Derrière moi, les allemands. Je profite que Jérôme ouvre la voie pour leur parler un peu. Ils avaient prévu de faire la course le lendemain mais en raison des risques d’orages, ils ont changé le programme et sont partis de Zermatt à 23h, avant d’arriver à la cabane à 3h pour commencer l’ascension. Ah ouais quand même. Sacrément motivés ces allemands !

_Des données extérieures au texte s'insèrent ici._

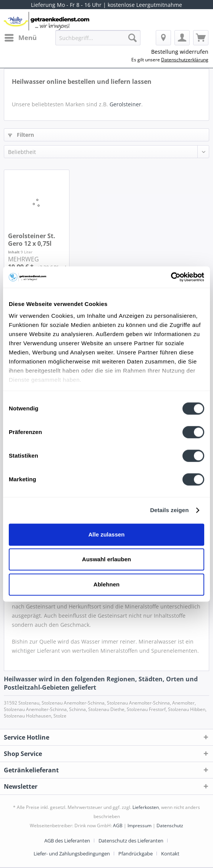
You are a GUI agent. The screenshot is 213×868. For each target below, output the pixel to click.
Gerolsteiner (125, 104)
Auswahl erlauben (106, 559)
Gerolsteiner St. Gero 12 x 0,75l (32, 240)
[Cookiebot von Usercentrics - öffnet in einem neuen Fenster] (171, 277)
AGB (118, 825)
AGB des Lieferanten (67, 841)
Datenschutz (170, 825)
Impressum (139, 825)
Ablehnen (106, 584)
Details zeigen (169, 510)
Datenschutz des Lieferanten (131, 841)
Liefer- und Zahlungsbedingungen (72, 854)
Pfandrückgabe (136, 854)
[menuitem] (20, 38)
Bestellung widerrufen (180, 51)
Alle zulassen (106, 534)
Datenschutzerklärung (185, 59)
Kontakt (170, 854)
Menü (21, 37)
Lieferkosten (145, 807)
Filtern (21, 135)
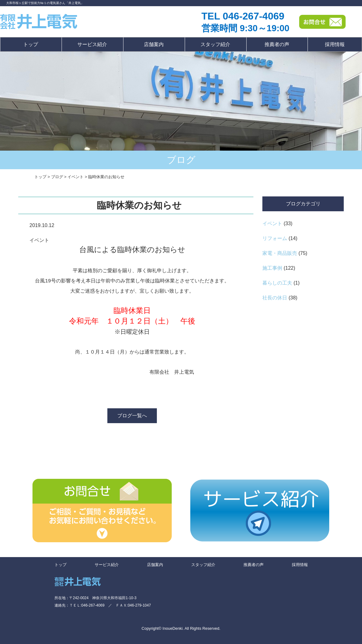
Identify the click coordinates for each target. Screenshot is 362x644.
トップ (31, 44)
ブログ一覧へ (132, 418)
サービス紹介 (92, 44)
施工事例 (272, 268)
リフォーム (275, 238)
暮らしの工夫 (277, 283)
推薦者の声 (277, 44)
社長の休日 (275, 298)
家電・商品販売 (280, 253)
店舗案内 (154, 44)
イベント (272, 223)
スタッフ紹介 (215, 44)
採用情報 (335, 44)
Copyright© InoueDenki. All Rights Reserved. (181, 631)
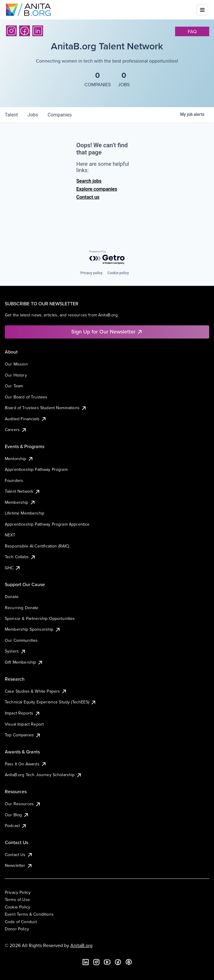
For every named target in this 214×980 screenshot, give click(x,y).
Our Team (14, 386)
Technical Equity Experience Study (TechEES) (51, 702)
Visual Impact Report (24, 724)
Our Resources (23, 803)
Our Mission (16, 364)
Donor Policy (17, 929)
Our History (16, 375)
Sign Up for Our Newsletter (107, 331)
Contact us (88, 197)
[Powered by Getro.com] (107, 258)
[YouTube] (107, 962)
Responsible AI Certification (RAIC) (37, 546)
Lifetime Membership (25, 513)
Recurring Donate (22, 608)
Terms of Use (17, 899)
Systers (16, 651)
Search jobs (89, 181)
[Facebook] (24, 31)
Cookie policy (118, 273)
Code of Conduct (21, 921)
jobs (33, 115)
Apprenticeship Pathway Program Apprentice (47, 524)
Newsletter (19, 865)
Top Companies (23, 735)
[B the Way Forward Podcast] (128, 962)
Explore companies (97, 189)
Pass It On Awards (26, 764)
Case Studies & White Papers (36, 691)
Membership (20, 502)
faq (192, 31)
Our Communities (21, 640)
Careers (16, 430)
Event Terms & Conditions (29, 914)
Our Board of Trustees (26, 397)
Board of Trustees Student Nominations (46, 407)
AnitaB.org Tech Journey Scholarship (43, 775)
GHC (13, 568)
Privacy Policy (17, 892)
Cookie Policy (17, 907)
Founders (14, 480)
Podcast (16, 826)
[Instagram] (11, 31)
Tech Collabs (20, 557)
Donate (12, 597)
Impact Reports (22, 713)
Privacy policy (91, 273)
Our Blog (17, 815)
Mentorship (19, 458)
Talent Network (22, 491)
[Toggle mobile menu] (202, 10)
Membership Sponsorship (33, 629)
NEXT (10, 535)
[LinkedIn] (38, 31)
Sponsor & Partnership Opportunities (40, 618)
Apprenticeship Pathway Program (36, 469)
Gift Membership (24, 662)
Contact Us (19, 854)
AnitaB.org (81, 945)
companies (60, 115)
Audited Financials (26, 419)
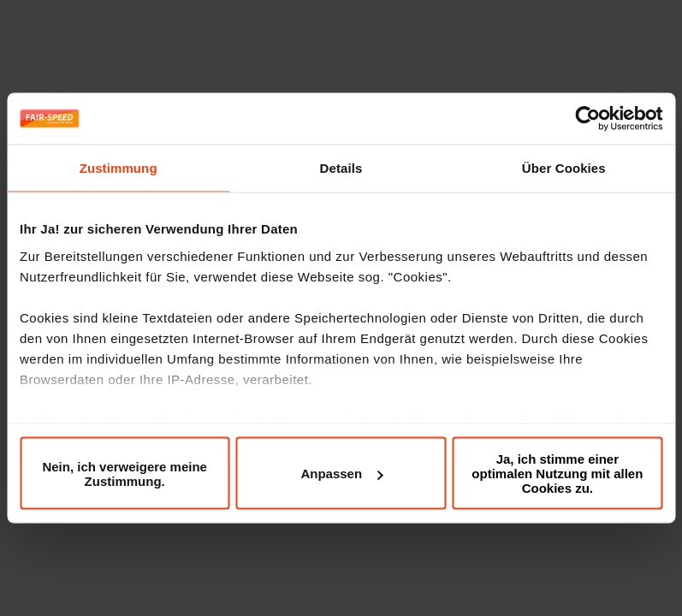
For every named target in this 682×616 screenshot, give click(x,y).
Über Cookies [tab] (564, 168)
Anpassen (341, 473)
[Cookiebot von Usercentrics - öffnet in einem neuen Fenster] (587, 119)
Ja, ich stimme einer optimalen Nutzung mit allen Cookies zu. (557, 473)
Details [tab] (341, 168)
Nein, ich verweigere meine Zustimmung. (124, 473)
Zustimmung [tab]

Guillaume et Eric passent devant et moi j’avance très lentement, mais j’avance ! à 10h, nous arrivons au sommet. Guillaume y est déjà. J’ai le cœur qui palpite et pas seulement parce qu’on est en altitude et qu’on est au sommet du Cervin (ça je réalise toujours pas !). Je suis remplie d’émotion car j’ai un plan secret : demander la main de Guillaume au sommet de cette montagne mythique. Bien sûr, ça allait dépendre d’un tas de facteurs : météo, monde au sommet, mon état, et là toutes les conditions étaient réunies : j’allais pouvoir lui demander sa main ! J’avais prévu un petit dessin avec un texte que j’avais rangé dans ma poche. Au moment de lui donner ceci, je vois une banderole attachée à la statut du sommet. Guillaume qui me demande de l’épouser ! Alors ça !! Les grands esprits se rencontrent !!

Moment bien sûr indescriptible, mais nous restons tout de même concentrés, car nous n’avons fait que la moitié de la course, et la descente va être longue. Nous ne pouvons pas traîner car les orages sont annoncés pour la fin de la journée.

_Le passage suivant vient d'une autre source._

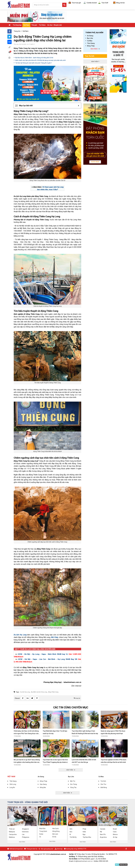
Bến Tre (72, 781)
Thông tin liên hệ (32, 848)
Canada (102, 829)
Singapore (25, 829)
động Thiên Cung (53, 692)
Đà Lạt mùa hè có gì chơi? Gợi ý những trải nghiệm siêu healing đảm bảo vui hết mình (27, 762)
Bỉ (70, 834)
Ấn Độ (54, 837)
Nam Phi (103, 834)
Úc (40, 837)
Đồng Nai (43, 787)
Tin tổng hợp (17, 25)
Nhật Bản (42, 828)
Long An (12, 787)
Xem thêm (22, 842)
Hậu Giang (43, 784)
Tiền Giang (91, 43)
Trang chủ (17, 31)
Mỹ (101, 832)
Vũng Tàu (73, 787)
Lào (23, 834)
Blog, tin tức (119, 3)
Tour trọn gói (75, 3)
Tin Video (42, 25)
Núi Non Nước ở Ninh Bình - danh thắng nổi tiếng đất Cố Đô (34, 58)
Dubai (41, 834)
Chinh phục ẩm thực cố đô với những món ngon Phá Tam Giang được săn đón (26, 734)
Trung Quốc (43, 831)
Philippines (26, 837)
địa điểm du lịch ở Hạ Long (39, 692)
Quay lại (77, 698)
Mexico (115, 834)
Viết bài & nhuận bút (16, 848)
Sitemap (60, 848)
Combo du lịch (90, 3)
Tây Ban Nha (87, 837)
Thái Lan (12, 829)
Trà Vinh (103, 781)
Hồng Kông (56, 831)
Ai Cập (115, 837)
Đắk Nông (104, 787)
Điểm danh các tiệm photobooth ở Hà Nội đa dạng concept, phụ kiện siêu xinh (40, 60)
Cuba (115, 832)
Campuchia (13, 834)
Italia (84, 832)
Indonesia (25, 832)
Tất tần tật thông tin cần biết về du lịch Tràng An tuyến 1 (33, 63)
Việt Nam (26, 25)
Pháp (85, 829)
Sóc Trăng (73, 784)
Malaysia (12, 832)
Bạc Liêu (90, 38)
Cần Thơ (103, 784)
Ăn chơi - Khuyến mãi (55, 25)
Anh (71, 829)
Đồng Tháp (91, 45)
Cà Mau (90, 40)
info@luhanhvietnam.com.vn (83, 861)
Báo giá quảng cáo (47, 848)
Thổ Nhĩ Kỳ (73, 837)
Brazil (115, 829)
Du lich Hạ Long (25, 692)
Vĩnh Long (13, 784)
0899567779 (82, 848)
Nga (84, 834)
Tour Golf (103, 3)
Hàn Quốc (55, 828)
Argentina (103, 837)
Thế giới (34, 25)
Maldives (12, 837)
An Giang (90, 35)
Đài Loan (55, 834)
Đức (71, 832)
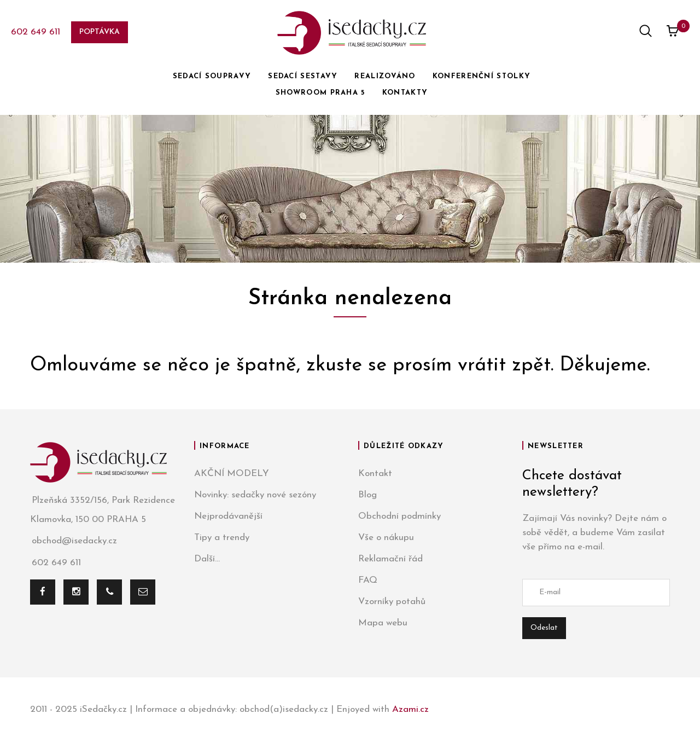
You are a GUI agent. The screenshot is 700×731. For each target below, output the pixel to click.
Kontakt (375, 473)
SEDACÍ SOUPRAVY (212, 76)
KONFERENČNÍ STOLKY (481, 76)
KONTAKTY (405, 92)
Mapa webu (383, 623)
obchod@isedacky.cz (73, 541)
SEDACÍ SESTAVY (302, 76)
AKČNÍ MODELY (231, 473)
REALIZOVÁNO (384, 76)
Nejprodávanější (228, 516)
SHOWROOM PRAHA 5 (320, 92)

Départ donc, la cabane nous paraît si lointaine… Mais on enchaîne les rappels et on va d’un très bon rythme, on dépasse pas mal de monde et c’est enccourageant de voir qu’on avance vite, que nos jambes tiennent le coup et que le moral est bon ! Nous arrivons rapidement à Solvay, petite pause ovomaltine et eau, et nous continuons. Comme dit ce bon vieux Mike Horn : chaque pas te rapproche de ta maison. IL ne croit pas si bien dire !

A 15h30, nous arrivons à la cabane. Epuisés et heureux. C’est un moment très fort en émotion pour moi, je relâche la pression, réalise tout ce qui vient d’arriver. Je serre Eric et Jérôme dans mes bras, je suis heureuse d’avoir partagé cette aventure avec eux. Et je suis aux anges, parce que j’ai pu faire ce sommet avec celui que j’aime.

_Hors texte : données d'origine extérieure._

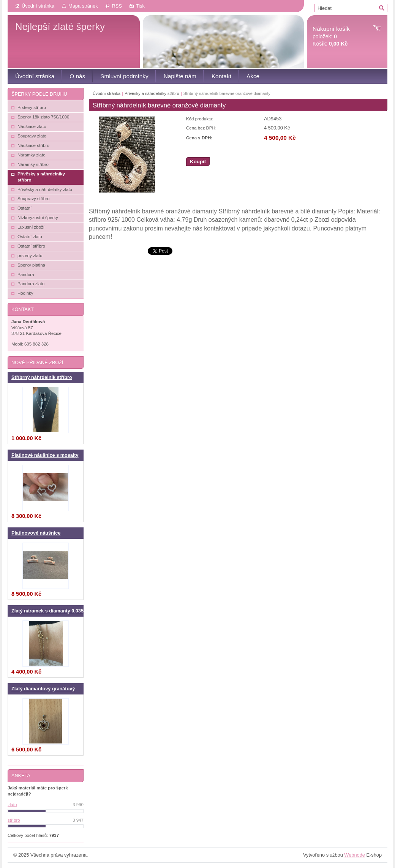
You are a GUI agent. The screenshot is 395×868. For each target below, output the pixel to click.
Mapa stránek (83, 6)
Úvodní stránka (38, 6)
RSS (117, 6)
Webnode (354, 855)
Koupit (198, 161)
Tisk (140, 6)
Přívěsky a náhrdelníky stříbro (152, 93)
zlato (12, 805)
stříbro (14, 820)
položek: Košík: (331, 36)
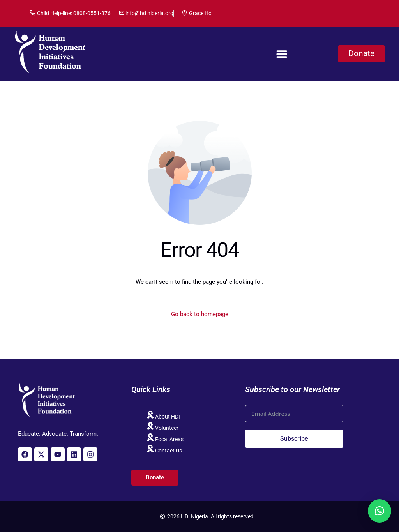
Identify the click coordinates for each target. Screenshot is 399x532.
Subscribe (294, 438)
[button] (281, 53)
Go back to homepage (200, 314)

Plusieurs cordées ne sont pas encore à la cabane, d’autres, épuisées, décident de passer la nuit ici. Nous avions prévu de prendre les vélos jusqu’à Schwarzee car les télécabines ferment tôt. Bien nous en a pris. La descente à vélo jusqu’à Zermatt est un vrai moment de bonheur, malgré les trombes d’eau qui s’abattent sur nous ! Ben ouais, météo mitigée, ça dit bien ce que ça veut dire, et l’orage on devait bien se le prendre ! Mais mieux vaut ici que sur le Cervin…

Cette montagne, qui est partout, qui est mythique, le sera encore plus pour moi. Le Cervin n’est pas une course facile. Il demande de la volonté, de l’endurance et bien sûr beaucoup de modestie. Mais il m’a accueilli, avec ses plus belles couleurs, et je le remercie. Une fois n’est pas coutume, je vais terminer ce billet par une note positive et de circonstance : la vie est belle.